*REQUIREMENTS:*
Please output the lines of the entries below as a JSON list of strings, one string per line, leaving out blank lines.

*DATA LISTING:*
* * * * *

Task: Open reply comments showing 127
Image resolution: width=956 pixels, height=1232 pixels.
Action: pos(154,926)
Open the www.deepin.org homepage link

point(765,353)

* * * * *

*RESPONSE FOR THIS EXERCISE:*
[
  "Task: Open reply comments showing 127",
  "Image resolution: width=956 pixels, height=1232 pixels.",
  "Action: pos(154,926)",
  "Open the www.deepin.org homepage link",
  "point(765,353)"
]